500,000 hours of work, all union
By ED FINKELSTEIN
The all-union built Encore at Forest Park, a 246 rental unit, five-story, $51 million multifamily development, was previewed recently by local union officials at the invitation of the AFL-CIO Building Investment Trust (BIT) to highlight their latest St. Louis investment.
“This one project alone created an estimated 500,000 hours of work for our various trades. That’s a lot of men and women working for several years,” said John Stiffler, executive secretary-treasurer of the St. Louis Building Trades Council.
BIT is funded by union pension funds and over the past 30 years has financed over $8.5 billion for the development of more than 200 office, retail, multifamily, hotel, warehouse and mixed- use properties across America. All of it was built and is serviced 100 percent union.
PUTTING PENSION FUNDS TO WORK
“These are our members’ pension funds being put to good use to create union jobs, and at the same time return a solid investment of almost seven percent to help our pension funds grow,” said Pat White, president of the St. Louis Labor Council.
The apartments, off Oakland Ave. at 5700 Highlands Plaza Drive, are a sister development to the union-built, BIT-financed Cortona at Forest Park, a $42 million, five-story 278-unit apartment complex at 5800 Highlands Plaza Drive, which was completed in 2015. They are built on the site of the old Arena, which was previously the site of the Forest Park Highlands amusement park. Forest Park is just across the highway.
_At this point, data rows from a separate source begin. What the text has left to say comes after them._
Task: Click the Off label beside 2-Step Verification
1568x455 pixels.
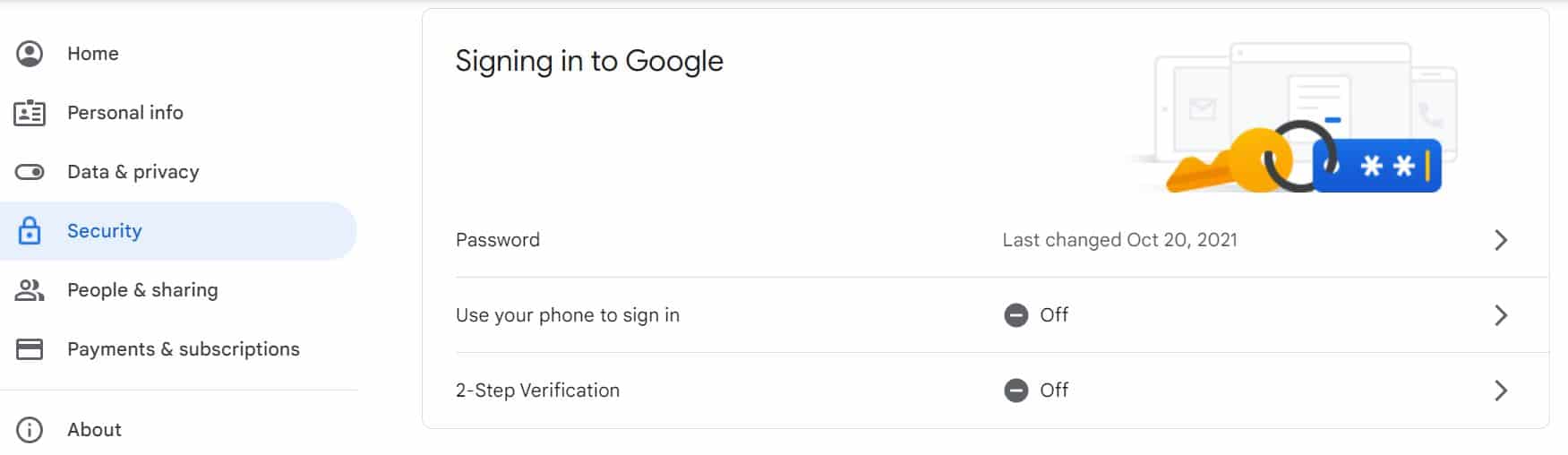Action: 1054,391
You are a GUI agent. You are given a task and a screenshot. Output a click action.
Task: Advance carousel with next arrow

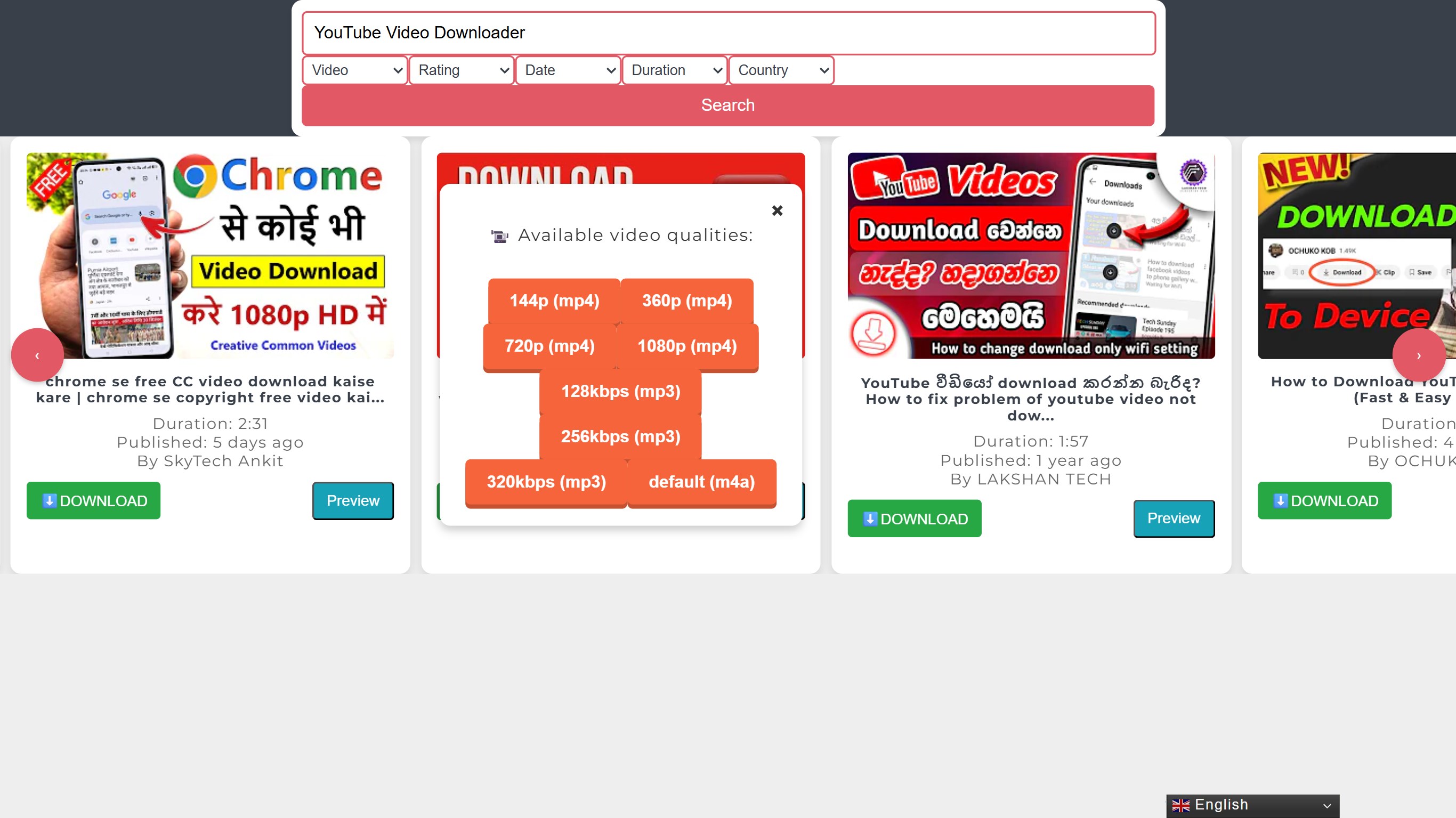click(x=1418, y=355)
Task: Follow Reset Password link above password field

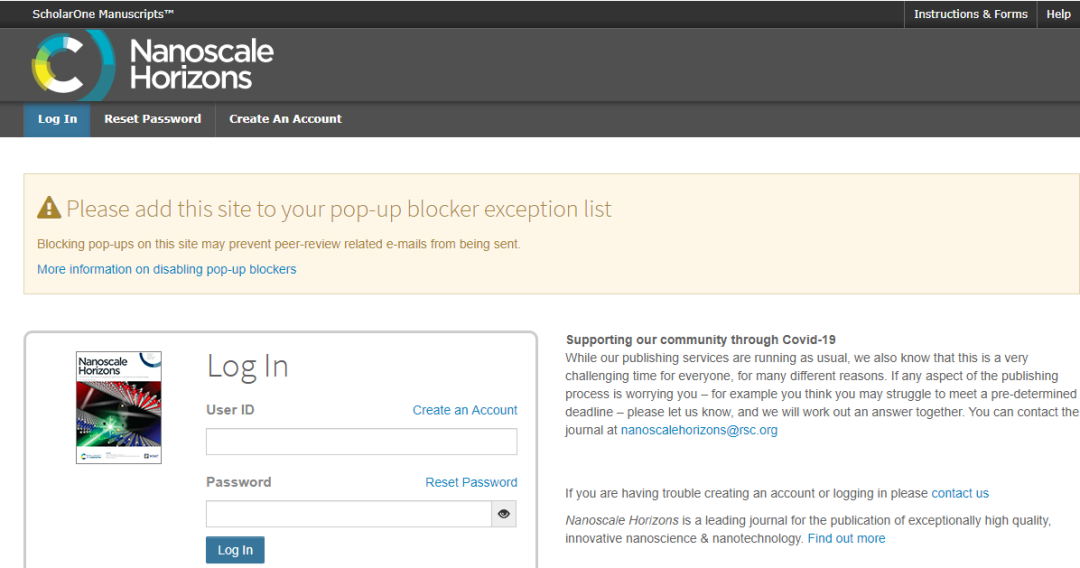Action: click(x=471, y=482)
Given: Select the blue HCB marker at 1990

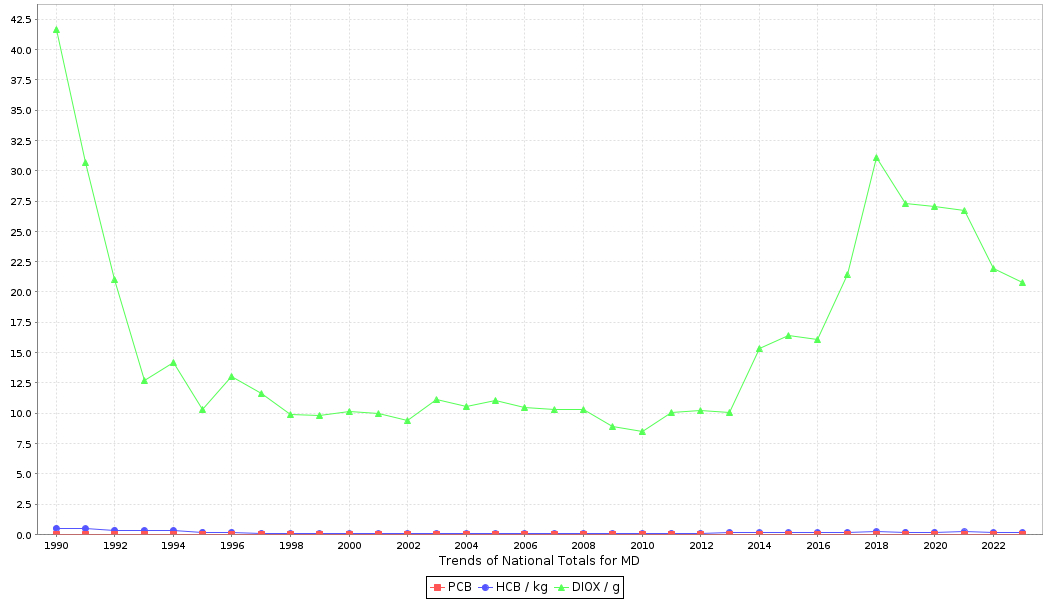Looking at the screenshot, I should (x=56, y=528).
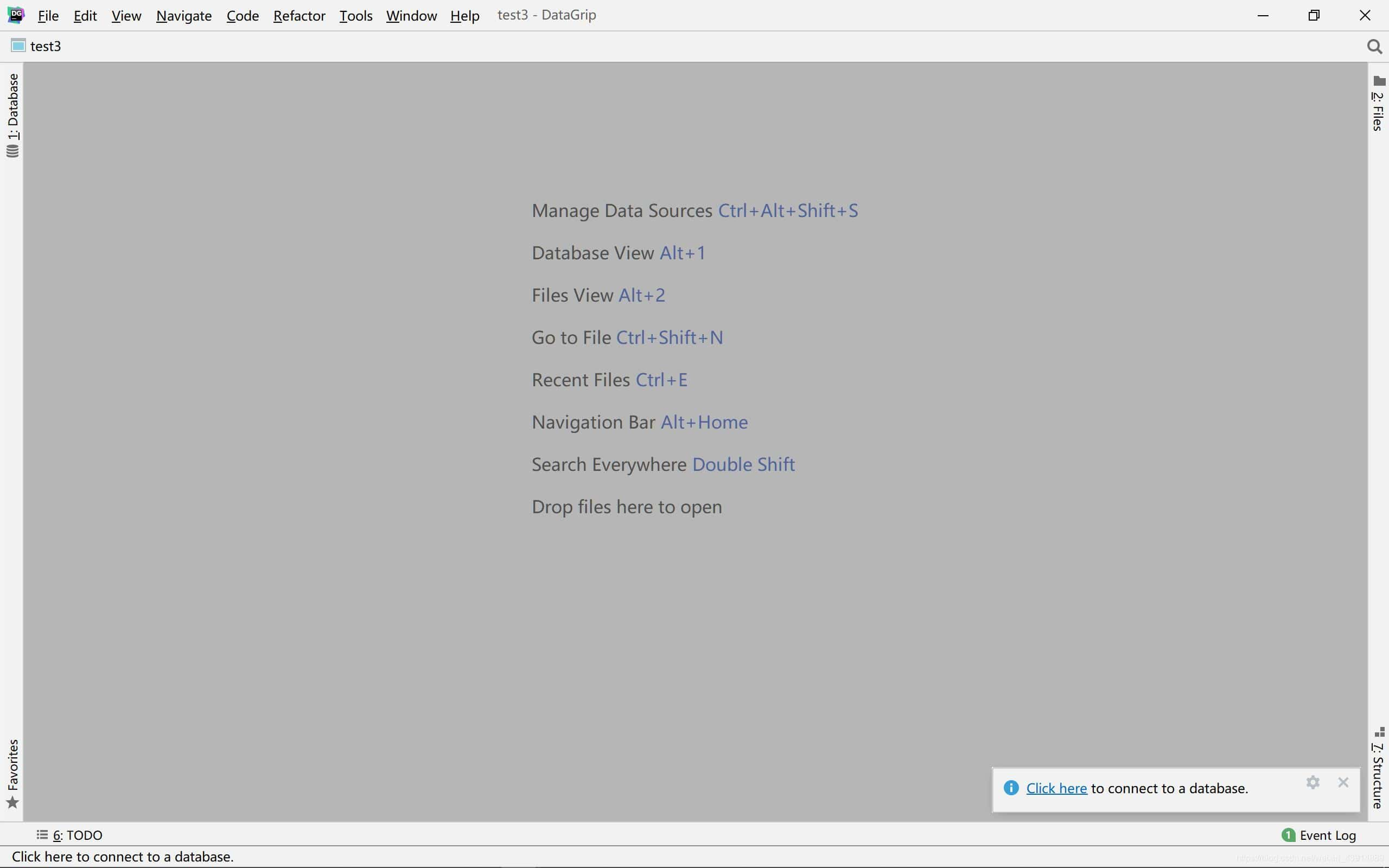Click the magnifier Search Everywhere icon

[x=1374, y=47]
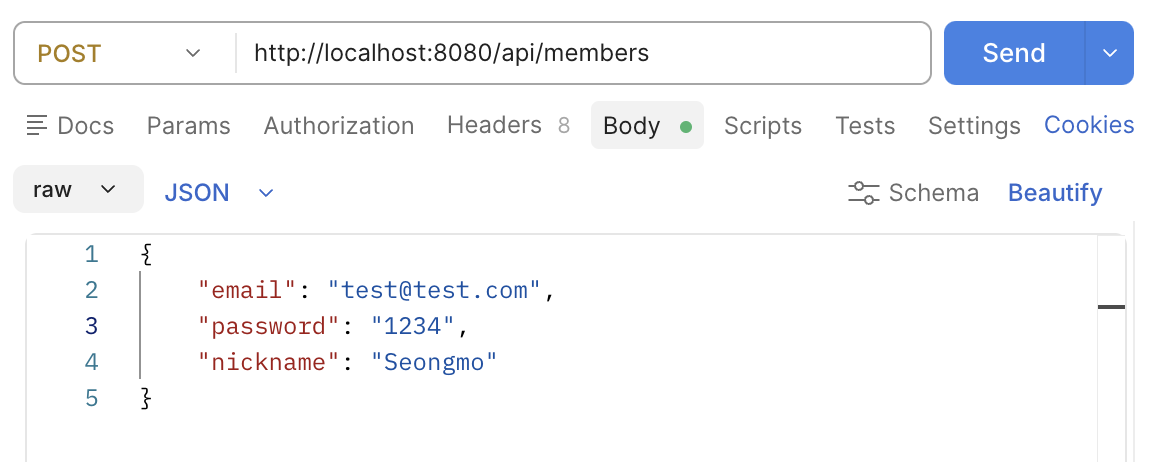The image size is (1152, 462).
Task: Expand the Send options arrow
Action: tap(1109, 53)
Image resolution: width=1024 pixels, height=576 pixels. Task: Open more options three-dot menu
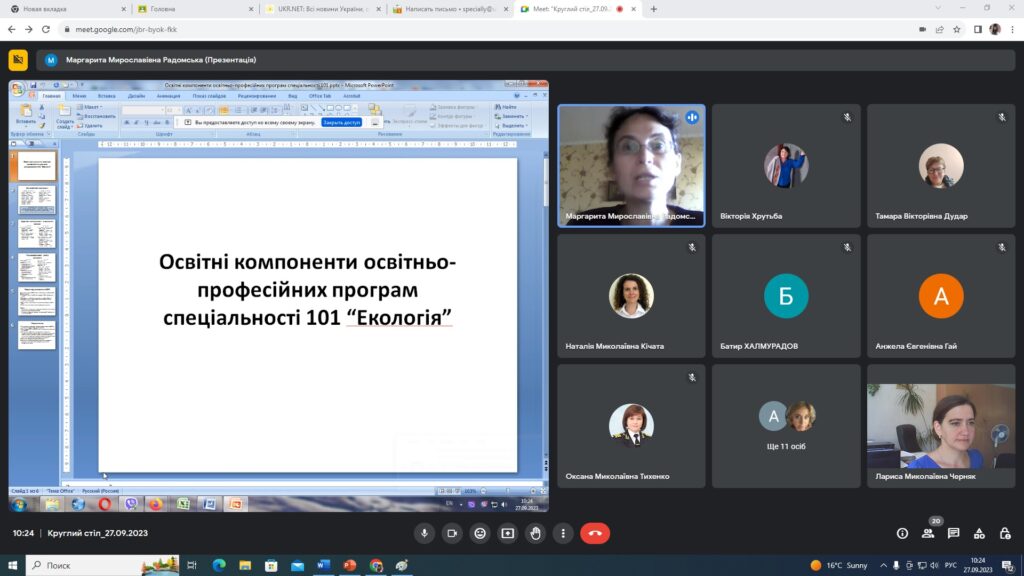click(x=564, y=533)
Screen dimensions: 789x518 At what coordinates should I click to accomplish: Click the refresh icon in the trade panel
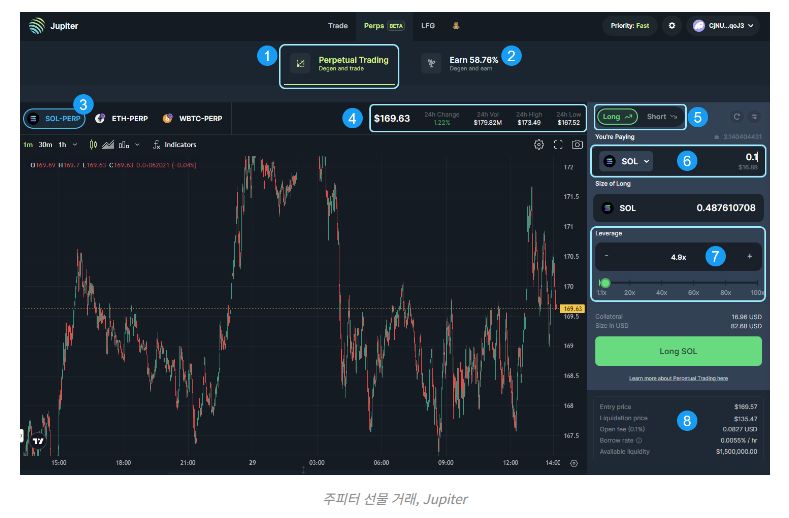737,117
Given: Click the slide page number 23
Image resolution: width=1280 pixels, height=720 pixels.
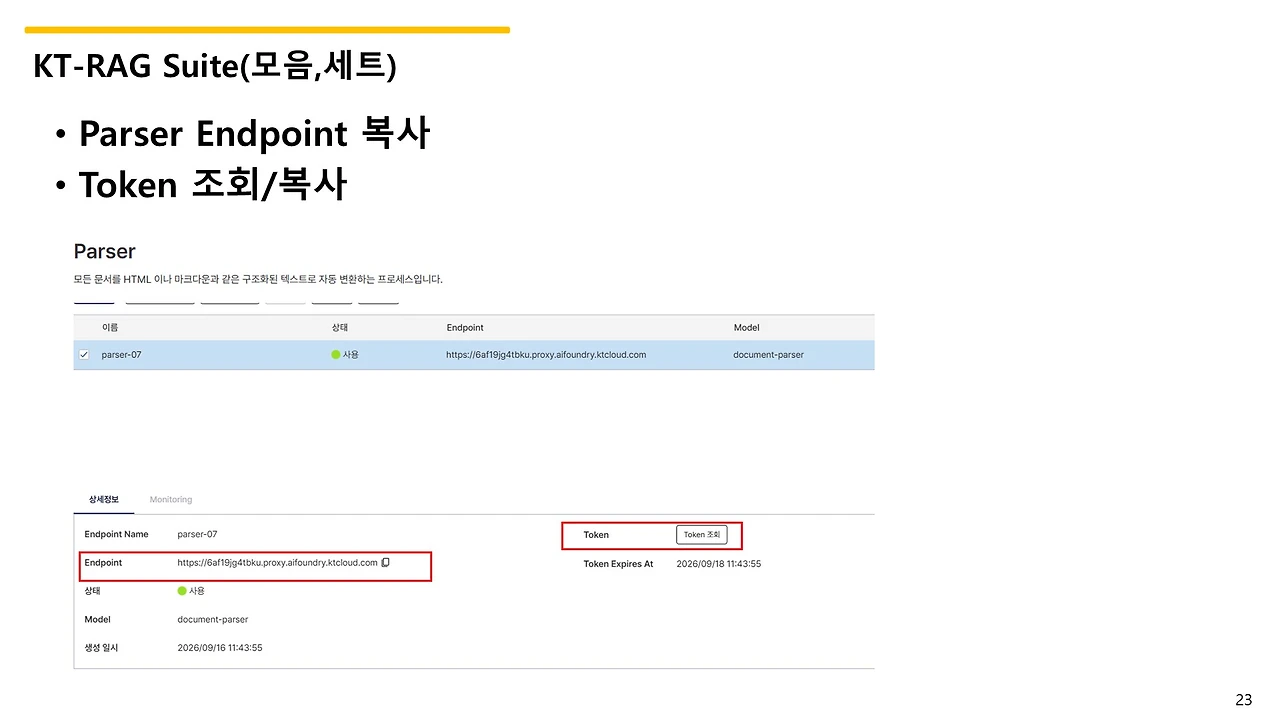Looking at the screenshot, I should [x=1243, y=700].
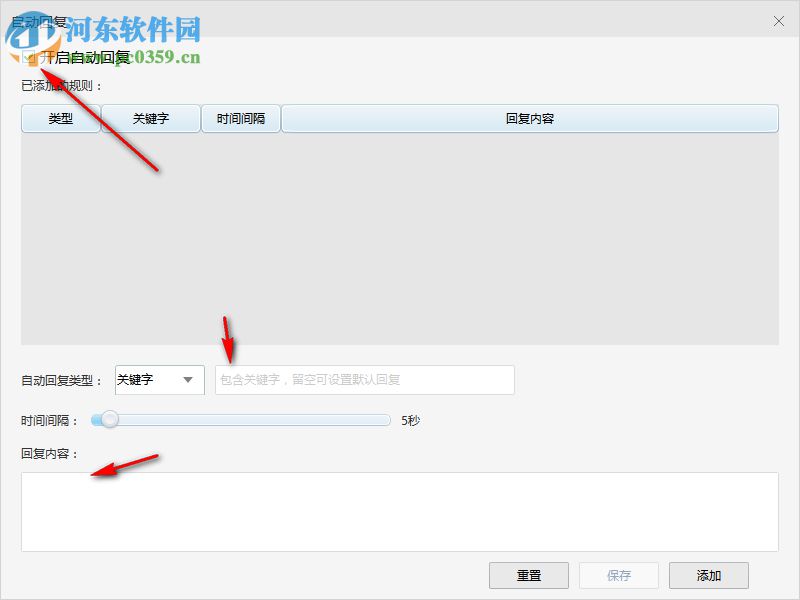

The contractor for both developments was Balke Brown Transwestern.
ST. LOUIS IMPACT
In St. Louis, BIT has financed 12 projects, investing more than $202 million and creating an estimated 1.68 million hours of union construction work. Since the Fund’s inception in 1988, its “union-build” investment requirement has created over 80 million construction hours for union workers across America.
“That’s putting our pension dollars to work for our members,” added Stiffler.
UNIONS’ POSITIVE IMPACT ON ECONOMY
“It’s yet another reason why unions have a positive economic impact on our state’s economy,” said White.
“It’s something our state legislators don’t understand or appreciate. The ripple impact of BIT spending, along with where those union wages and other purchases are spent and re-spent over and over throughout the community, is in the hundreds of millions of dollars flowing through our local economy.”
With completion of the Encore development, the 26-acre Highlands development will have 725 apartments, 126 hotel rooms, 300,000 square feet of office space and 20,000 square feet of retail space.
One of the BIT’s principal objectives in making real estate investments is to generate competitive income and long-term capital appreciation while protecting investor’s capital and providing retirement security for union members.
The BIT also created and operates with one of the most comprehensive union labor policies in the U.S. real estate industry, helping to create union jobs throughout the country.